2015年5月27日水曜日

退職者の「出戻りOK」をどう伝えるべきか 〜本日の気になった記事〜

 今年2月、サイバーエージェントは「ウェルカムバックレター」という新施策を始めました。これは、退職者に対して「ぜひ戻ってきてください」という会社の意思を伝えるための制度。「向こう2年以内は、元の待遇以上で出戻りを歓迎します」という旨を書いた手紙を対象者に郵送します。いわば、待遇を2年間保証する「パス」のようなもの。既に技術者とデザイナー、2人に出しました。いずれも、会社に非常に大きな貢献をしてくれ、きれいな辞め方をしてくれた人です。

 なぜ、このような制度を始めたのか。それは、ある社員がSNS(共有サイト)上で「うちの会社も出戻りがOKになればいいのに」と書いていたことに端を発します。

 そもそも、私も会社も辞めた人間に対して「出戻りは許さない」と言ったことはありません。実際に、一度辞めてから戻ってきてくれた社員は今現在も社内に相当数います。にもかかわらず、「出戻りがOKになればいいのに」といった声が社内で上がるのは、会社として積極的に「出戻りOK」というメッセージを出していないからなのではないか。制度にしないと、出戻っても良いということが伝わらないのではないか。役員会でそういった議論になりました。

 一方で、辞めた人全員に戻ってきてほしいのかというと、そうではありません。当然ですが、出戻ってほしいかどうかは、人によります。
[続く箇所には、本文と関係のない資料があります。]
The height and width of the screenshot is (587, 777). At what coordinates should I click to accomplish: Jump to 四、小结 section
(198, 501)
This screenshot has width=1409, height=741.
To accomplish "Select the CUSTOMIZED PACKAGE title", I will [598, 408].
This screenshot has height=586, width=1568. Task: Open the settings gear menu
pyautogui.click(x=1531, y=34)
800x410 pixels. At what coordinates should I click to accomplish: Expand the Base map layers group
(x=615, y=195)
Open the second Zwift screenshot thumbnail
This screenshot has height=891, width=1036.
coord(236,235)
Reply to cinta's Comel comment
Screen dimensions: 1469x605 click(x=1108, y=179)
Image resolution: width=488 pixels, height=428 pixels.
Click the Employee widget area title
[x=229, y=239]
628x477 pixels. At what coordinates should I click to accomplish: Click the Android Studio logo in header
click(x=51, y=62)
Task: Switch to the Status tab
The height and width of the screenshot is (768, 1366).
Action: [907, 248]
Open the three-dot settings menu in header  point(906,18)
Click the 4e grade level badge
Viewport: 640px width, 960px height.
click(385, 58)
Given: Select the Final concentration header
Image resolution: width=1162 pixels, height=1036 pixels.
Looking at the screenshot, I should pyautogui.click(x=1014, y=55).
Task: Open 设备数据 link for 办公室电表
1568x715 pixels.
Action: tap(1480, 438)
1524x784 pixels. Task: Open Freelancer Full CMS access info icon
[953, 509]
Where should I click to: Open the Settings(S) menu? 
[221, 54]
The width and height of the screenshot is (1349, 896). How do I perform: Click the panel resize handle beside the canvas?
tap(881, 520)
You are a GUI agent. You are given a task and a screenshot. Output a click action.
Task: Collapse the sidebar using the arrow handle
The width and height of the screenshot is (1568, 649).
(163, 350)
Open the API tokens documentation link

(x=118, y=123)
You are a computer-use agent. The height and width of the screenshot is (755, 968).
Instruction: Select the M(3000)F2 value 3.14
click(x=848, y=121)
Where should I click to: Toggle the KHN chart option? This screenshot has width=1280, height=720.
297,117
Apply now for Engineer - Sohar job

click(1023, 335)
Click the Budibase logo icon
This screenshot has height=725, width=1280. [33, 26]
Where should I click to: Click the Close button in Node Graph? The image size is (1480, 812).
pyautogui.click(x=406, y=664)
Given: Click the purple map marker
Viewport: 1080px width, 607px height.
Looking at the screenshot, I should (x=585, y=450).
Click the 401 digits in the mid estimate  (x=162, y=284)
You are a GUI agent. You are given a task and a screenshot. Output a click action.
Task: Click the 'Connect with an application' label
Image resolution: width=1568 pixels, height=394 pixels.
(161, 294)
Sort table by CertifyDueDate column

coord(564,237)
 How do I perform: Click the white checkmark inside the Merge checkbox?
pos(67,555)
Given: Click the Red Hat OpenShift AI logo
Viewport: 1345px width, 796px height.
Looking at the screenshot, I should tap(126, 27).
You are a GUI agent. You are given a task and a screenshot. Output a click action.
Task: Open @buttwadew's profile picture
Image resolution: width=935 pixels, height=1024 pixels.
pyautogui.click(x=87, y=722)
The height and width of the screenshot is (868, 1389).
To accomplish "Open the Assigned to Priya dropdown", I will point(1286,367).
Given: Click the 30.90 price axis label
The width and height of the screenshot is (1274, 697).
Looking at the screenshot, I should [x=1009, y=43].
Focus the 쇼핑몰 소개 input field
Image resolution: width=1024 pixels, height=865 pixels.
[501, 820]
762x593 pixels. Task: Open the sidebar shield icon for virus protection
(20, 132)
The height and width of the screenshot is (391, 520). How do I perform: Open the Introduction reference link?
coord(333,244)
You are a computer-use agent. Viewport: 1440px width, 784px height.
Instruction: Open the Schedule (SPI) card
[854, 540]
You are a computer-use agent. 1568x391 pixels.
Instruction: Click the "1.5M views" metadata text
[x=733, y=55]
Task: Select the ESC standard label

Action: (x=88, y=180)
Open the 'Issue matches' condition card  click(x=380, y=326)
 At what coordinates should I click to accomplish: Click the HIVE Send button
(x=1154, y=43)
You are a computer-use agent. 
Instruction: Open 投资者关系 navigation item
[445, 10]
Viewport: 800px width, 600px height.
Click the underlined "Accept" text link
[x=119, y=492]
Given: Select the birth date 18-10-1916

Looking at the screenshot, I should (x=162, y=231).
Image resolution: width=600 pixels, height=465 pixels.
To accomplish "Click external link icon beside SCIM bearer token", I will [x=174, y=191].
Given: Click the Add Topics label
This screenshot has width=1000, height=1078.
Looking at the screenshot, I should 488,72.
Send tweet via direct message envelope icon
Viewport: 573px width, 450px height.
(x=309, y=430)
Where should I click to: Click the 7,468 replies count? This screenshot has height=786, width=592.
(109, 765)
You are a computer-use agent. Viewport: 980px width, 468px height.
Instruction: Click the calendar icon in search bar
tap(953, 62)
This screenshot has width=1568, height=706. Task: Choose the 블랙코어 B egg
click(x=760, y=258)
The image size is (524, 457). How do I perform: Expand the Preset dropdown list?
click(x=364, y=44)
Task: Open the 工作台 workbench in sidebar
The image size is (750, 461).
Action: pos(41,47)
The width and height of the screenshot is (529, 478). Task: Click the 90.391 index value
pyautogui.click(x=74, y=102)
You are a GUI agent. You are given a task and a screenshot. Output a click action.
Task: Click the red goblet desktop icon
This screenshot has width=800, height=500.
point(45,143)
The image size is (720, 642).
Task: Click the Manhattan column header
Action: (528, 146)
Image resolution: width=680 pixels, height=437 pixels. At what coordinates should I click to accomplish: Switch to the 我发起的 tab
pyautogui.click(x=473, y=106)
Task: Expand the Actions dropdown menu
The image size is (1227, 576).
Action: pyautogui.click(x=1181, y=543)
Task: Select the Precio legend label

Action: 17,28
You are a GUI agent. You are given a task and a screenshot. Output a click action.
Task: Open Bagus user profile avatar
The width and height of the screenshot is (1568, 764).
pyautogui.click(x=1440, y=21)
役員会での議論の末、会社として非常に残念で、大きな痛手を被るような人材に的を絞ってウェルカムバックレターを出すことにしました。

 その判断は役員会でします。もともと、退職希望者の情報を役員会で共有しています。時折、「え!辞めちゃうの!?それは痛い」と思わず声が出ることもあります。そういう時に、ウェルカムバックレターを出すことに決め、対象者が辞めたらすぐに郵送することにしています。

 ですが、この制度は果たして正解だったのか。私は、今でも悩んでいます。

 というのも、対象の的を絞っても、絞らなくても、どちらにせよ、もくろみとは違う負の効果が生じてしまうのではないか、と思うからです。

 結局、制度を始めるにつき、ウェルカムバックレターを乱発せず、滅多に出さないようにしようという議論に落ち着きました。全員に出すわけにはいきませんし、乱発すると、レターが来なかった人に嫌な思いをさせてしまう、というのも絞った理由の1つです。せっかく気持ちよく送り出したのに、何か感じが悪い結果を招くのは良くありません。

 しかし、これは難しい議論です。今回、私たちがそうしたように的を絞ると、出戻りOKのメッセージが伝わりにくくなり、文化として定着しない可能性があります。さらに、もらっていない人に「自分は戻ってはいけないのだ」と思われてしまうかもしれません。出戻りOKの文化を作りたいという思惑とは逆の効果を生んでしまう可能性もあるのです。

 出戻りは基本、OK。会社としてはうれしい。でも、人によります。という当たり前の考え方なのですが、これをどう伝えて、文化として定着させるべきなのか。ウェルカムバックレターの制度は失敗だったかもしれない、とすら思い始めており、まだ私の中で結論は出ていません。

 というわけで、今回は悩みを打ち明ける形になってしまいましたが、何か良い方法があれば、ぜひ教えていただきたいと思っております。コメントをお待ちしております。

〜ここまで〜
出戻りは基本、OK。会社としてはうれしい。でも、人によります。という当たり前の考え方なのですが、これをどう伝えて、文化として定着させるべきなのか。
→ 共感します。私としては制度としての導入は反対です。レターを出したい人に出すというシンプルなもので良いと思います。